For the foregoing reasons, Plaintiff Sonic Automotive, Inc.'s Motion for Partial Summary Judgment (Doc. 147) is DENIED, Defendant Great American Assurance Company's Motion for Summary Judgment (Doc. 145) is GRANTED, and Defendant Chrysler Insurance Company's Motion for Summary Judgment (Doc. 148) is GRANTED.

IT IS SO ORDERED.

FootNotes


1. The term TILA is an abbreviation for the federal Truth in Lending Act, 15 U.S.C. § 1640.
2. Sonic and Great American contend that no material conflict exists between Ohio law and North Carolina law as to the interpretation of an insurance contract. (Doc. 145 at PageID 4557; Doc. 148-10 at PageID 6692.) They now argue that Ohio law, the law of the forum state, should be applied in these circumstances. See Elkins v. Am. Int'l Special Lines Ins. Co., 611 F.Supp.2d 752, 761 (S.D. Ohio 2009) (stating that the law of the forum state applies where there is no conflict of laws). The Court declines to apply Ohio law in this case, however. Defendants cite case law suggesting that the general principles of contract interpretation are the same in Ohio and North Carolina, but do not address whether each and every other legal principle raised in the parties' briefs is the same in both states.
3. Sonic cites a variety of extrinsic evidentiary materials to support its coverage positions. For example, Sonic cites to deposition testimony to support its argument that Chrysler Insurance purposefully used broad policy language, rather than restrictive language, in its TILA Provisions. (Doc. 147 at PageID 5068.) Similarly, Sonic cites deposition testimony to argue that "it was not the [Chrysler Insurance] underwriting department's understanding that Chrysler Insurance's TILA Provisions applied only to causes of action brought under specific TILA statutes." (Doc. 164 at PageID 7937.) Finally, Sonic cites deposition testimony for the proposition that Chrysler Insurance witnesses understood that mere allegations of fraud were insufficient to trigger the Fraudulent Conduct Exclusions. (Doc. 147 at PageID 5077.) The Court has not relied on any of this extrinsic evidence in making its coverage determinations. North Carolina law does not allow the terms of a written contract to be contradicted by extrinsic evidence. See QBE Specialty Ins. Co. v. FSI, Inc., No. 3:09cv435, 2011 WL 1655591, at *2 (W.D. N.C. May 2, 2011) (citing Root v. Allstate Ins. Co., 272 N.C. 580, 587, 158 S.E.2d 829 (1968)). Extrinsic evidence can be used to determine the intent of the parties, but only when a contractual term is ambiguous. Root, 158 S.E.2d at 835. Sonic has not identified any ambiguous contract phrases for which extrinsic evidence is necessary.

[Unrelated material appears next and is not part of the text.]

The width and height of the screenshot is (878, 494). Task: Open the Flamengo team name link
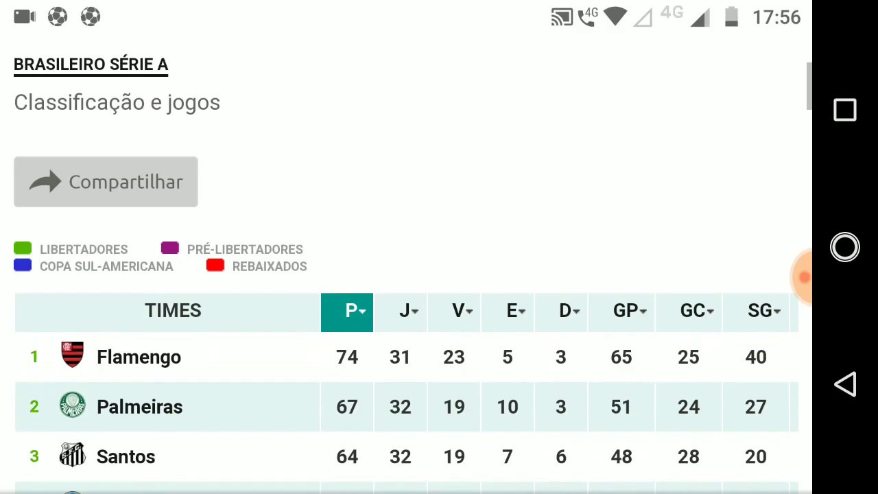click(139, 357)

Relatedly, the Court will not rely on an employee's understanding of provisions in the Chrysler Insurance Policies to create or expand coverage beyond the terms of the contract. Estoppel cannot not be used to broaden the coverage of an insurance policy. Netherlands Ins. Co. v. Cockman, 342 F.Supp.2d 396, 408 (M.D. N.C. 2004).

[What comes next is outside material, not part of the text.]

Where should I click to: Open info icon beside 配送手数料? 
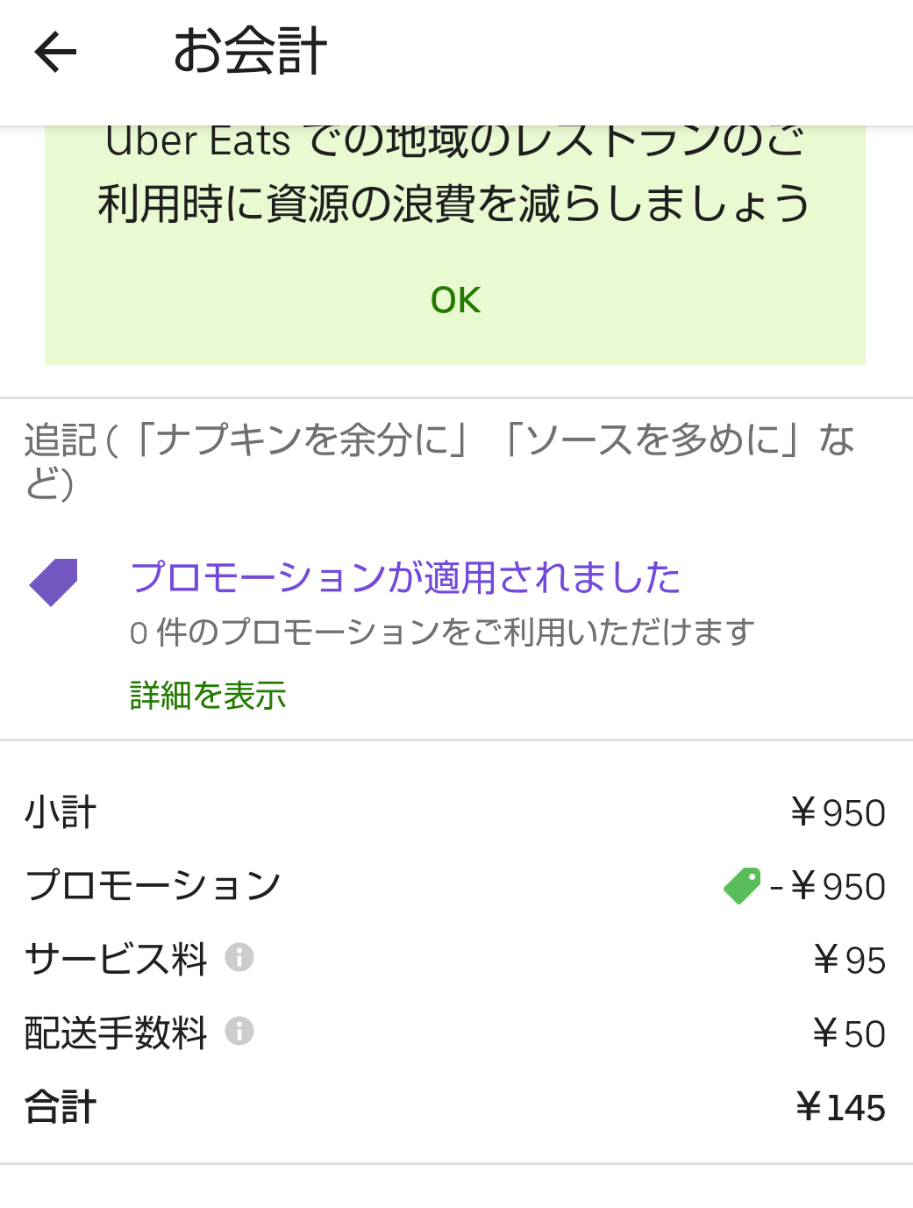pos(239,1031)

4. The TILA language in the settlement agreement recitals was undercut somewhat by the settlement class definitions. The settlement classes were not limited to customers who purchased or leased their vehicles pursuant to financing agreements with Sonic. (Doc. 162-3 at PageID 7762, 7785-86.) Instead, the settlement classes were broad enough to include customers who purchased or leased vehicle with cash or using third-party financing. As such, Sonic was not obligated under the settlement agreements to pay damages resulting from a violation of truth-inlending statutes as to at least those settlement class members. The Court finds that Chrysler Insurance had no duty to indemnify Sonic for reasons stated in the text above. Even if Chrysler Insurance had a duty to indemnify, Sonic would have the burden to apportion the settlement between the covered and noncovered settlement amounts paid. See Perdue Farms, 448 F.3d at 263.